It Could Happen to Anyone

Big Little Lies by Liane Moriarty

My book club read this novel for our May meeting and I loved it. I never watched (and won’t watch) the HBO series based on the book, and I’m glad I didn’t. I formed a very clear picture of each character in my mind, and I wouldn’t want that to be distorted by HBO’s casting choices.

This is not a mystery, a thriller, a crime novel, or domestic suspense, but there are elements of all those subgenres. I would call it a book of suspense. You know there’s a dead body, but you don’t know who it is until the very end. Likewise, you know one of the characters is the killer, but you don’t find out that person’s identity until the end, either.
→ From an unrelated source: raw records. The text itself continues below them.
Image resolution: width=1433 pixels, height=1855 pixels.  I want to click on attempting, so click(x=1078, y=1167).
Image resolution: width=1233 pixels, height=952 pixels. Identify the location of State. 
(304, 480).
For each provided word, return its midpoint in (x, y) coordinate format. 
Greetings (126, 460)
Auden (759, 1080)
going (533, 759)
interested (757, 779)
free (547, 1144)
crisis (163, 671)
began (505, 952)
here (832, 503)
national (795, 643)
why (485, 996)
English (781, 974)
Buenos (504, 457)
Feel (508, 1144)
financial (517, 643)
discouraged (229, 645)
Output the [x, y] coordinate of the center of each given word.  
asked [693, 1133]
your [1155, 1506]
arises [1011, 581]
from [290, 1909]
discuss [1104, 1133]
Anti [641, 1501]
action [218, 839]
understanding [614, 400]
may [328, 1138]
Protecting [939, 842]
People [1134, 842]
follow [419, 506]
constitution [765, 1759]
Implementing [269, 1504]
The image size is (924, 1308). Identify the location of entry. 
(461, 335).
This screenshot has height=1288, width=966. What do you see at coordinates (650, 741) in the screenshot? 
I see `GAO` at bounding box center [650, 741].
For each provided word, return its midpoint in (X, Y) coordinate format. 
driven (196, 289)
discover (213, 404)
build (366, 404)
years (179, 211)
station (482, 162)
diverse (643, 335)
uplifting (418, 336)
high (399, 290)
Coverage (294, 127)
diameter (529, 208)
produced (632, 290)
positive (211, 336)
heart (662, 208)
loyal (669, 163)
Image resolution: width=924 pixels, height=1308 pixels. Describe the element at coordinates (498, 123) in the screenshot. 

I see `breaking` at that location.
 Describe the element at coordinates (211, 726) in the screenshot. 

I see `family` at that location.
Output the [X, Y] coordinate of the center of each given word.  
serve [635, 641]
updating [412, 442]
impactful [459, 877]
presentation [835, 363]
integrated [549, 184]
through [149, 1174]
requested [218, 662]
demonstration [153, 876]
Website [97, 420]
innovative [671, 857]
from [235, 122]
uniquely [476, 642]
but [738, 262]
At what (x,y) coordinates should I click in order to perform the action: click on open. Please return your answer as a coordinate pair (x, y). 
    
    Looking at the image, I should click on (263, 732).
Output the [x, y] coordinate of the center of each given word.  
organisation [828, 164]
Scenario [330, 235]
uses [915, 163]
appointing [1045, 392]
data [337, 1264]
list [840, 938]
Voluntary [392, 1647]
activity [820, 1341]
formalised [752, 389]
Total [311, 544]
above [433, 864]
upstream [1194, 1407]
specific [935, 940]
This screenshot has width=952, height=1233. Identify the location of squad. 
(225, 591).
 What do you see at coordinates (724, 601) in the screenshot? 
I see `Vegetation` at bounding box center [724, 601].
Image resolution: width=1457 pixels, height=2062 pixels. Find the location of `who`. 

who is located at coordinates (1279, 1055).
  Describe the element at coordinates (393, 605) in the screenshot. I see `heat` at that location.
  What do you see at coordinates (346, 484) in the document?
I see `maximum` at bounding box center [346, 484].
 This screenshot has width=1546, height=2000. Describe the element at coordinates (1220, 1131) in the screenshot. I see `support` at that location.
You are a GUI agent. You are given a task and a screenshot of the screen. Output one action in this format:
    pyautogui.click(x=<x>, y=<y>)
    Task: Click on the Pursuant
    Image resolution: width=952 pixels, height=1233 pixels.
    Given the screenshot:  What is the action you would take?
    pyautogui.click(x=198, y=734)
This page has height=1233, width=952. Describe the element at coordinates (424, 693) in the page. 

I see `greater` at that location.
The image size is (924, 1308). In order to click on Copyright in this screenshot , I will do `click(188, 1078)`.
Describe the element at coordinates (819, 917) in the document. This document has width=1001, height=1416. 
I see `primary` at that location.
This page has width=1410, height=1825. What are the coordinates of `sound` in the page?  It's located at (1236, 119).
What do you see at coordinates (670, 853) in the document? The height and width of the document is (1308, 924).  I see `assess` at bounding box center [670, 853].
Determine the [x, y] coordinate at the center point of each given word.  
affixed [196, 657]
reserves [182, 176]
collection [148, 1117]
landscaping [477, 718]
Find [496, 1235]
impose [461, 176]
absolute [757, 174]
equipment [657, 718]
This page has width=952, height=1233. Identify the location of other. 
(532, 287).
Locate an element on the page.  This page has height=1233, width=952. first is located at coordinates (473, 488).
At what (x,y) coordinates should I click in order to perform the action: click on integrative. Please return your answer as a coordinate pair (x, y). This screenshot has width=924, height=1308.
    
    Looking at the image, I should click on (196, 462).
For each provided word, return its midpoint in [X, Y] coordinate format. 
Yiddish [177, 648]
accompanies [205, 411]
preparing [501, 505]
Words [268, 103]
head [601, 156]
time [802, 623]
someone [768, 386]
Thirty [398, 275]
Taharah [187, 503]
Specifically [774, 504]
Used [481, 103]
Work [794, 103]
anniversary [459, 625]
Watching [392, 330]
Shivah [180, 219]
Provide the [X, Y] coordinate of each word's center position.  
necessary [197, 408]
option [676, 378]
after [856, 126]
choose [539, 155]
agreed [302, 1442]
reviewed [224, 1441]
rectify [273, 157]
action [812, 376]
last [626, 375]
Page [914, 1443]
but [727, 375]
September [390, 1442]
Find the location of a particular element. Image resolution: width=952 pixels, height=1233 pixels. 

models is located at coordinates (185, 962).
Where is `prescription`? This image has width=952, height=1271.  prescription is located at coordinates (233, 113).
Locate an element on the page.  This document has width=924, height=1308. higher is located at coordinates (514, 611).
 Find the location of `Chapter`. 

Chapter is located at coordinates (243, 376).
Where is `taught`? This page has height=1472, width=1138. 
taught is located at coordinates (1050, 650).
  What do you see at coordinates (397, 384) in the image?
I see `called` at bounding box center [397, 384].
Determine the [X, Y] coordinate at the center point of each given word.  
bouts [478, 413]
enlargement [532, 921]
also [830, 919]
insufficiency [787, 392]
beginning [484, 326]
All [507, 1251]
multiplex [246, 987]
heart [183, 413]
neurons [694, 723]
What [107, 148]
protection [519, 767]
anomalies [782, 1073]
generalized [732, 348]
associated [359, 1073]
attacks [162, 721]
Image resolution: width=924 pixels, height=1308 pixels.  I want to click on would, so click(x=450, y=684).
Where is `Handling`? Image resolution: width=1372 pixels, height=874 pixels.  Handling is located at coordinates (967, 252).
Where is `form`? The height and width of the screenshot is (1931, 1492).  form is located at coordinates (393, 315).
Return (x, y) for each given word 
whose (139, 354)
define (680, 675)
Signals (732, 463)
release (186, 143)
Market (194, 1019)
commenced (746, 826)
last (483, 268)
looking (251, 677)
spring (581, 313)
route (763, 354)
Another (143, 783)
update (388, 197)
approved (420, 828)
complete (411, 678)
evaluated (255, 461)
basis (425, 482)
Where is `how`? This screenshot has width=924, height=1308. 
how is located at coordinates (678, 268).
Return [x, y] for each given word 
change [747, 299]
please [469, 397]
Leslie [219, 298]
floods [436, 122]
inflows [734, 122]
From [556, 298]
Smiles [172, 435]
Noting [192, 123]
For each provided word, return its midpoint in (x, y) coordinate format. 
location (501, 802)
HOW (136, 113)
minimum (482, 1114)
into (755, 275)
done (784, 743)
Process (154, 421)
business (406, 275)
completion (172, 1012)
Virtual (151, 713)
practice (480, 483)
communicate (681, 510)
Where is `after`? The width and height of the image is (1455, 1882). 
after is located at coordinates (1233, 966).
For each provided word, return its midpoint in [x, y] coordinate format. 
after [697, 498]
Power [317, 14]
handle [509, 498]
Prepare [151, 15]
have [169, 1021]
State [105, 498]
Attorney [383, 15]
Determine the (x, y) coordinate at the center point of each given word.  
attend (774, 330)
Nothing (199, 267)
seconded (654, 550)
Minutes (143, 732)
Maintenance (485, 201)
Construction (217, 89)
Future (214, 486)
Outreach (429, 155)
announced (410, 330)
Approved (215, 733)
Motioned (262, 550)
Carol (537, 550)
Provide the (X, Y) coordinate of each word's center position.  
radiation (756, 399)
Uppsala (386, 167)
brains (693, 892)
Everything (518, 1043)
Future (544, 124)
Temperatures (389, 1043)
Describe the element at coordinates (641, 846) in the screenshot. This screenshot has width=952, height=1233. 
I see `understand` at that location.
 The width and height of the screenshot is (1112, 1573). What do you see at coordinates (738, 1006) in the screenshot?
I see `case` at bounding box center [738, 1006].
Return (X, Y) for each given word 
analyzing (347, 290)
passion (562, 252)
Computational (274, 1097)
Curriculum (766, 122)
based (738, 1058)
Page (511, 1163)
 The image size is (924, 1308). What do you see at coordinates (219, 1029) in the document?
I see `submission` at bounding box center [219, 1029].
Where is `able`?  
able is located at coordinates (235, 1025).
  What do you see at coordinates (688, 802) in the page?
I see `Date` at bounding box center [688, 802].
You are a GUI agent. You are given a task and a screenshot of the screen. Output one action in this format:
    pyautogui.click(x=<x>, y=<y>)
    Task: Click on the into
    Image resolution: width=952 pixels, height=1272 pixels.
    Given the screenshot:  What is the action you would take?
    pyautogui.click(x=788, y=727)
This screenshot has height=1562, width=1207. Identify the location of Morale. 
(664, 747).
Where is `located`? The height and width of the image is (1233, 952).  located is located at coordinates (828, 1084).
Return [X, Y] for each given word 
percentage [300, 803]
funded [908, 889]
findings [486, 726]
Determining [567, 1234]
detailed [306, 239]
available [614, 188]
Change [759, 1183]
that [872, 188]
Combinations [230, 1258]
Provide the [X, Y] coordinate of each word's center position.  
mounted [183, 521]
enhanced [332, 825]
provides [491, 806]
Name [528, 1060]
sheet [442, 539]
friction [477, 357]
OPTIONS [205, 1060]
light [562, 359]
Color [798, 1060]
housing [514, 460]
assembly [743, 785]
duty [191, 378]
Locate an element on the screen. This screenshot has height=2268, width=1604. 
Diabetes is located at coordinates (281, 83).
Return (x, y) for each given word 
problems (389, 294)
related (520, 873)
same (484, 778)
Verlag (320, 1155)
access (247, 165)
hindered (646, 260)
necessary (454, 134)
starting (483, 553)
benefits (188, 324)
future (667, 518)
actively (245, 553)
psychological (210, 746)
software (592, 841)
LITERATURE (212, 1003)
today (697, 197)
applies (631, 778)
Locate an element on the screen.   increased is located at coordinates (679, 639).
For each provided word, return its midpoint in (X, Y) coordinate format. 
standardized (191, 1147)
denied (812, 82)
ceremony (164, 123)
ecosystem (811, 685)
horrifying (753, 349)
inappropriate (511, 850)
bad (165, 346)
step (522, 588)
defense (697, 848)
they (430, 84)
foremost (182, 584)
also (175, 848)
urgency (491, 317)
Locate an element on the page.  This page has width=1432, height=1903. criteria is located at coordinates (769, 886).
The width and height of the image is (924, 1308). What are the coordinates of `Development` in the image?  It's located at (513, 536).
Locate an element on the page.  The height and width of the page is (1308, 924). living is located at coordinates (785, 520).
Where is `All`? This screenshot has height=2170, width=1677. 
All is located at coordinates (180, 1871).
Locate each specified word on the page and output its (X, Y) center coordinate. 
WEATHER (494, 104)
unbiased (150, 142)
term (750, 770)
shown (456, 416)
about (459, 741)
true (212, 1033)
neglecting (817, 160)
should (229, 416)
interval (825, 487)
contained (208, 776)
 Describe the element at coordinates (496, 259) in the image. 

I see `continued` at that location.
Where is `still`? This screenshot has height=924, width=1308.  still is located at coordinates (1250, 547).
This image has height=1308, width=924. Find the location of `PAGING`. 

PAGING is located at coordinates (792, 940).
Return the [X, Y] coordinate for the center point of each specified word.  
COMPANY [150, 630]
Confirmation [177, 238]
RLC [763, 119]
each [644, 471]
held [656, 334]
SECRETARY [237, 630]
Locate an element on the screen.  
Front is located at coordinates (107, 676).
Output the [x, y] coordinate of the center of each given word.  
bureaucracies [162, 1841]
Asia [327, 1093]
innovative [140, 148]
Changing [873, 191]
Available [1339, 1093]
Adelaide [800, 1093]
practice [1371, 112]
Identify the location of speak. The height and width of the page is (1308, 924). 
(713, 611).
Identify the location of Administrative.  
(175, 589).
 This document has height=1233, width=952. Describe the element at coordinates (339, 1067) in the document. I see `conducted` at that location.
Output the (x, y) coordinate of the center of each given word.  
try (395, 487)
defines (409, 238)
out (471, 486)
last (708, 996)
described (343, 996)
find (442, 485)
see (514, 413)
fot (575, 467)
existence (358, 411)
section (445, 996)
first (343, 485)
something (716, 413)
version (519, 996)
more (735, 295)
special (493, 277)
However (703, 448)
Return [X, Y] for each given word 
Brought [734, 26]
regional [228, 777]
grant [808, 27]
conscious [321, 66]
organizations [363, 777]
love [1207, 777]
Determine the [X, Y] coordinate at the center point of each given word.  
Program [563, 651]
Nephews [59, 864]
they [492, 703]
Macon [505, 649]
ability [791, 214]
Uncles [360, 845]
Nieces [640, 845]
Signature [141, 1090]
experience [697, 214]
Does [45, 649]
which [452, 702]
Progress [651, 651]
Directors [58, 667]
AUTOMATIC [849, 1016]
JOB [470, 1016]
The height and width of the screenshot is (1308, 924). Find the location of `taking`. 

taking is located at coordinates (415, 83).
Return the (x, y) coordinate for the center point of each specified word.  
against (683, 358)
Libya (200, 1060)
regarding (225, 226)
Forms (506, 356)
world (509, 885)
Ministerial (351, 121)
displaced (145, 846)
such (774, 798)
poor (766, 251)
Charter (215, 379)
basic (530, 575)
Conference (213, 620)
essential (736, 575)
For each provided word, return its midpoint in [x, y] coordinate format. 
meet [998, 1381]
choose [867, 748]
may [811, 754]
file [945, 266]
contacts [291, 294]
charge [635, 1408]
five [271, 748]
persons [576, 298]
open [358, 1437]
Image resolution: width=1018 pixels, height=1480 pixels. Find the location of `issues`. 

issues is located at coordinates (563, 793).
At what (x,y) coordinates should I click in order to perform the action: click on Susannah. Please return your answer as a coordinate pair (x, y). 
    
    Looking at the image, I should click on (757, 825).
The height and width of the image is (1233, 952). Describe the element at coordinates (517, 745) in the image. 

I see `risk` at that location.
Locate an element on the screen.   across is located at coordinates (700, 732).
Big Little Lies tells the story of a group of kindergarten moms: how they feel about their spouses, themselves, each other, and of course, their kids. And not just how they feel about everyone else, but how they treat everyone else. There’s bullying going on in the school, and it mirrors the bullying going on among the parents—both men and women. Of course, (most of) the adult bullies are far more subtle than the kids, but their digs and barbs cut as deep as any physical wound. A particularly nasty petition drawn up by some of the parents circulates, and battle lines are drawn based on who signs and who doesn’t.

As the story unfolds, it is clear that something sinister has taken place at the school’s Trivia Night. The action in the story starts six months before the Trivia Night, and the suspense ratchets up as the clock ticks down to the night in question.

The three main characters in the book are Madeline, Jane, and Celeste. They form a friendship from an early chapter in the book and they couldn’t be more different. Madeline is fiesty and not afraid to give voice to her thoughts. Jane is the young mom, a newcomer to town. She’s quiet and hangs onto a deep-seated feeling of shame over a life-changing event that took place several years before the book starts. Celeste is beautiful and generous with her friendship and her money, but is hiding an ugly secret.

There are numerous secondary characters, all of whom are important to the story. In fact, readers learn a great deal about the main characters from their interactions with the secondary characters. There is even a cast of tertiary characters, and these are the ones who share their thoughts and opinions about the plot of the book. They’re fascinating and they reveal a lot about human nature.

The novel is an attention-getting and disturbing exploration of domestic violence, the abuse of women, bullying, the age-old and often-unspoken tug-of-war between working moms and stay-at-home moms, and the innermost thoughts of a group of mothers bound together by tragedy, circumstance, and the place they call home. It’s both easy and hard to read: easy in the sense that the book is written in plain language that leaves little room for doubt; hard in the sense that it addresses topics that are scary and difficult to discuss.

The author does an incredible job showing the waffling, back-and-forth thoughts that run through the mind of the abused wife in the book, and that serves as a tacit and sad-but-common explanation of some of the reasons behind Why Women Stay.

I don’t want to spoil the ending, but I will say that I was satisfied by it. I didn’t guess the person who died until just before the reader sees it happen, and I certainly did not guess the perpetrator.

In sum, this is a book about human behavior. Every society, every community, every school, has parents and kids like the ones in the story. There are good people and reprehensible ones (sometimes they’re the same person). It is a story of hope and hanging on.

I would recommend the book to anyone who likes psychological or domestic suspense with sharp, often witty, dialogue. If you have read it or watched the HBO show based on it, please let me know what you thought of it.